Charlotte and Lucy Campbell were a married couple that made pornographic movies. Charlotte posted some of the videos to her social media. (I don’t know any more than that about the “content” they produced or where to find it.)
Whatever was in those videos, it disgusted Georgio Mont Ser. He thought they violated federal obscenity laws. He reported his complaints to several law enforcement agencies but when none were interested, he took matters into his own hands. (C’mon now! I mean he tried to arrest them himself.)
He first went to their house disguised as a pizza delivery guy…armed with a taser, handcuffs, duct tape, and pepper spray. When one of the women answered the door, he tried to grab her. She pulled free and locked the door and called the police. They arrested Ser but nothing came of it.

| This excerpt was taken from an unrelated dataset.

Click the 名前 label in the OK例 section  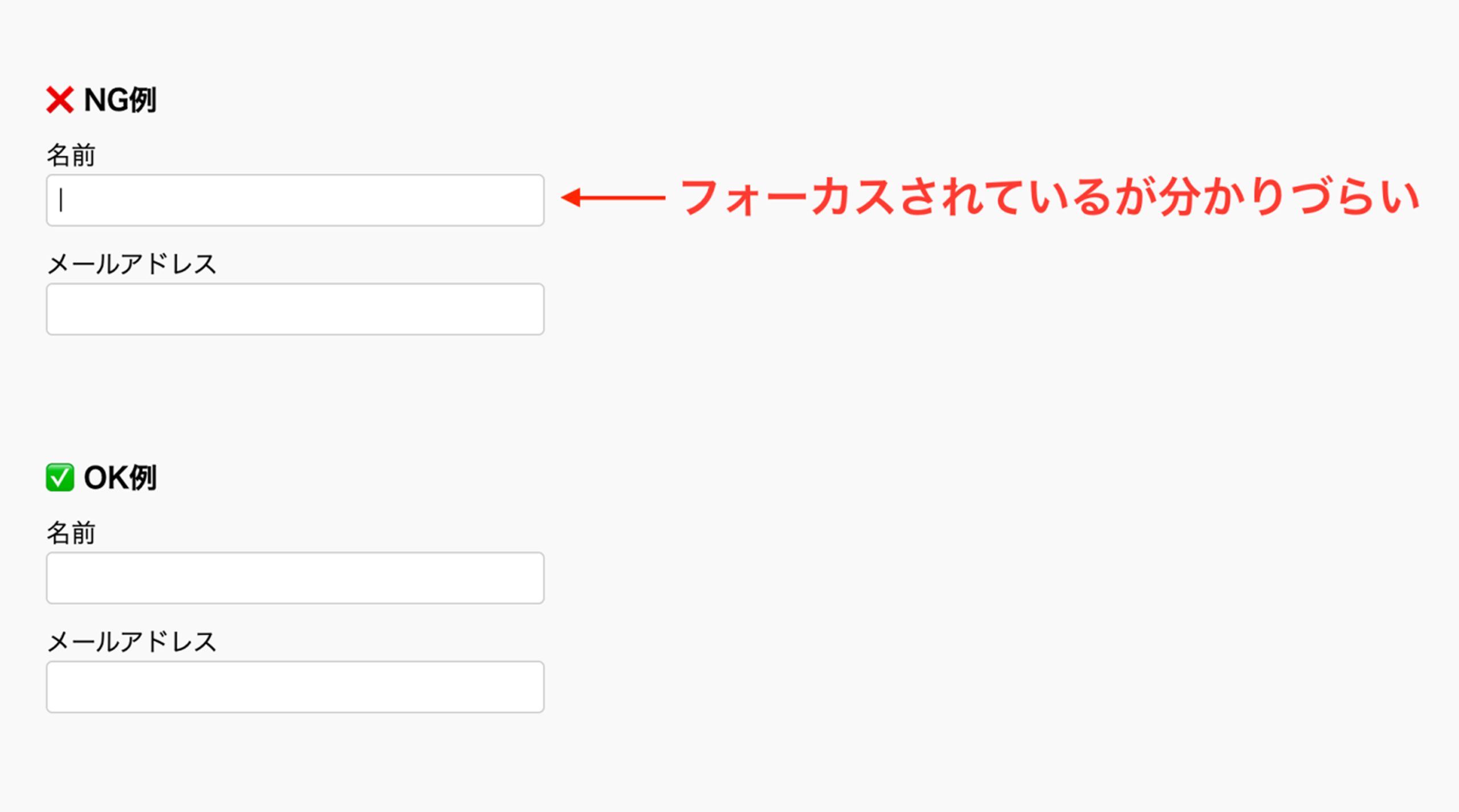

He came back. The second time he didn’t encounter the women.
So he came back again. This time, Charlotte saw him and ran upstairs to grab her gun. Ser entered the home and ran after her, tackling and punching her. She got some rounds off but didn’t hit him. He wrestled the gun from her but not before she unloaded it. She scrambled away to call 911. Police came and arrested Ser (again).
This time he was charged with attempted kidnapping, burglary, assault, and gun charges.
He tried to present a citizen’s arrest defense but the trial court judge (who I knew when I was an ATF supervisor in Vegas and he was a federal prosecutor), denied it. Ser was convicted.
This week the Nevada Supreme Court affirmed Ser’s conviction. It reasoned that although Nevada law provides robust citizen’s arrest provisions (something that alarms the court), the law does not extend to federal felonies not committed in the citizen’s presence. The analogous state obscenity offense is only a misdemeanor, so that didn’t save him either.
Ser is locked up in the prison in Lovelock, NV. Fitting, since it was video of a love lock that led him there.
You can read the opinion here.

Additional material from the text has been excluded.